I wished I could thank this donor on behalf of my colleagues and myself, as we all take teaching our students very seriously. For example, I see students doing their own research and I look forward to a student research symposium in a few weeks. I see relatively small classes, a welcome alternative to large, amphitheatre classes found at some schools. And I see my students growing as people as well as students as they mature in their years here. I sometimes even see professors teaching courses as “independent studies” when students need specific courses to graduate on time. When I search for a college for my own daughter, I hope that we can find one where employees as dedicated as they are here.
I also wished I could thank this donor on behalf of my students, especially those students who will attend our college in the future and take advantage of the new classroom and laboratory space they have made possible.
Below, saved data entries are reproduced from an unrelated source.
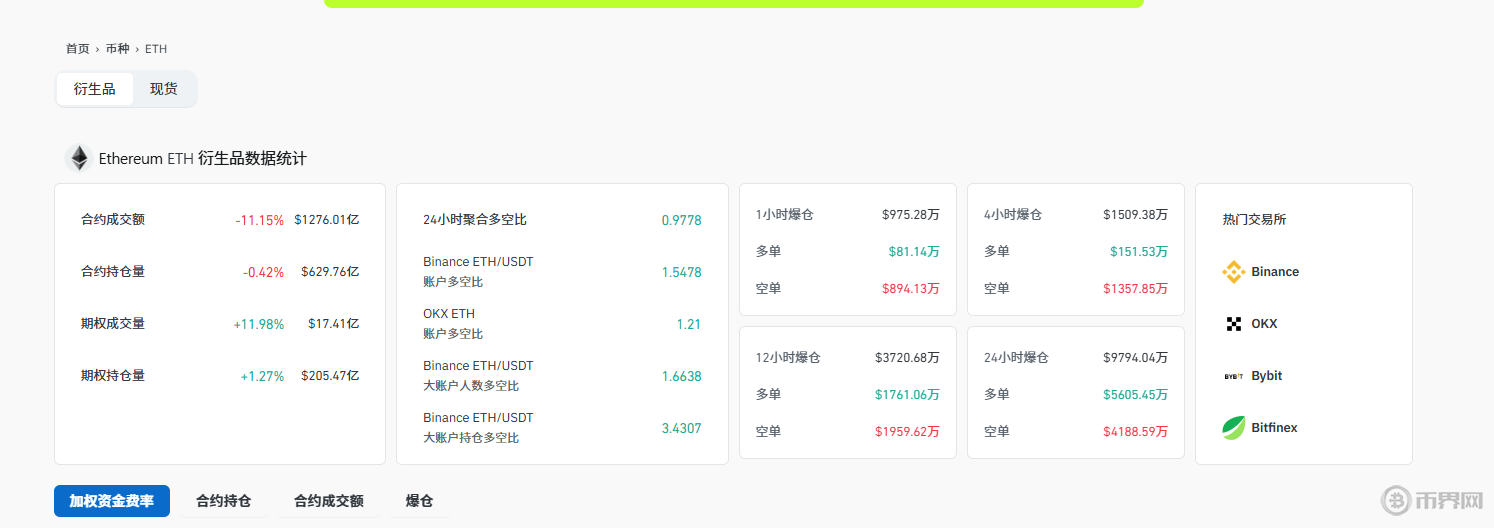Switch to the 现货 tab
The height and width of the screenshot is (528, 1494).
pos(164,89)
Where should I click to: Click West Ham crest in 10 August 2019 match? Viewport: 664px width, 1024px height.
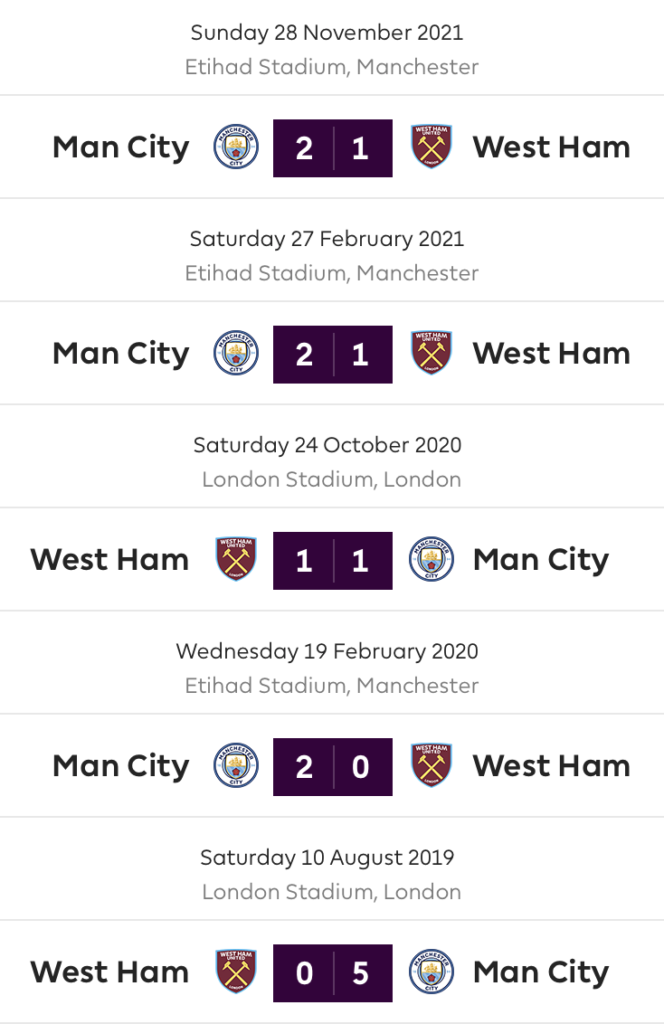(236, 971)
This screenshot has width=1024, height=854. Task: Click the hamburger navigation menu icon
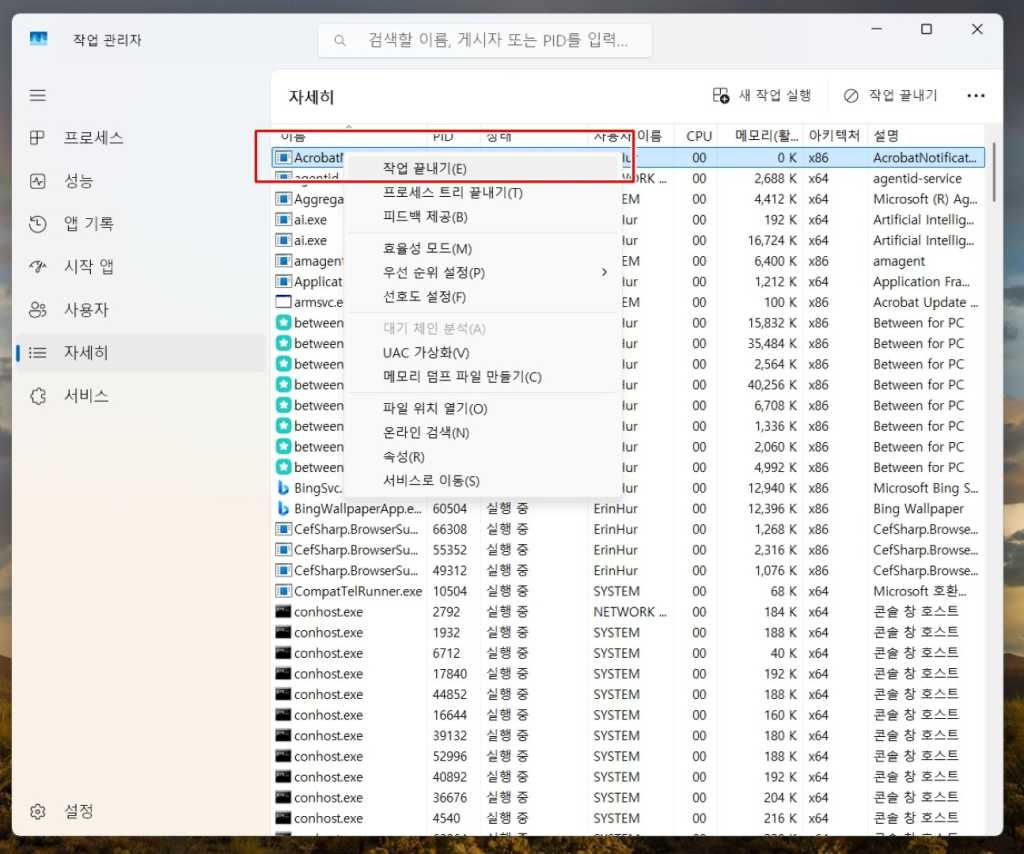tap(37, 95)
When I think of my students who will benefit, I recall students who traveled through our college in the past. I think especially of three students who took my calculus classes and are now doctors- one has a Ph.D., another is a family physician while another works in a specialized field of medicine in one of the excellent hospitals in our town. And I think of some other students who came to Ursuline after attending other colleges, and, once here, found the “voice” that our tag line, “values, voice and vision” professes. From very poor areas of Cleveland, some came from schools where no one expected them to attend college. Still, they graduated and some even went on to pursue graduate work. The last I heard from one of them, she had completed her master’s degree in math and had just been named “teaching assistant of the year” in her graduate program. I heard that she had taken a position teaching at a community college in the area, a school that she had once attended for a while before finding us. When I look for a college for my daughter, I hope to find a school that will encourage her in spite of, and perhaps because of, whatever challenges she may have confronted in life.
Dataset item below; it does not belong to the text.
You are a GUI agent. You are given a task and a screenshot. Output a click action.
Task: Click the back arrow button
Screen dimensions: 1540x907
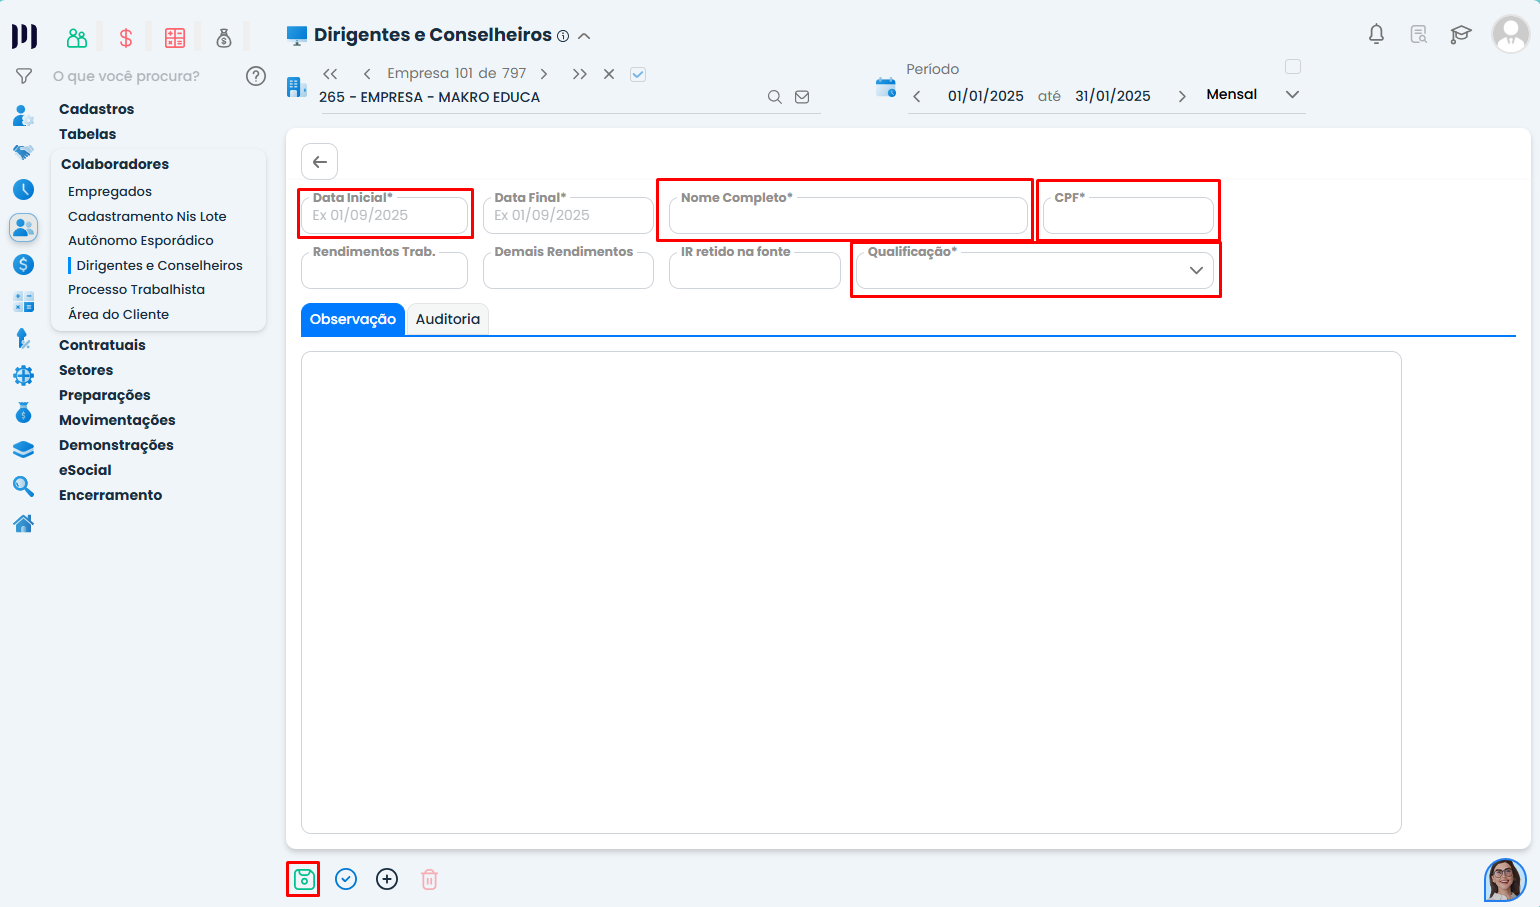tap(320, 162)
Finally, I wished I could thank the donor on behalf of yet another constituency. Since many of the students who will be taught in the new building will go on to work in health care, I wish I could thank them on behalf of the patients that our students will someday care for. Several years ago, I found myself in the hospital with several broken bones, and had only the nurses who cared for me to help me through the day. That experience taught me to appreciate the people who care for those who are ill or injured. I am sure that the patients of the students who will become outstanding nurses and doctors after studying in this building will be appreciative of the education that those students will receive. I know that I would like any school my daughter attends to have modern facilities, as we now will. And who knows, maybe someday she will take advantage of this new building herself, as she invests in her own future.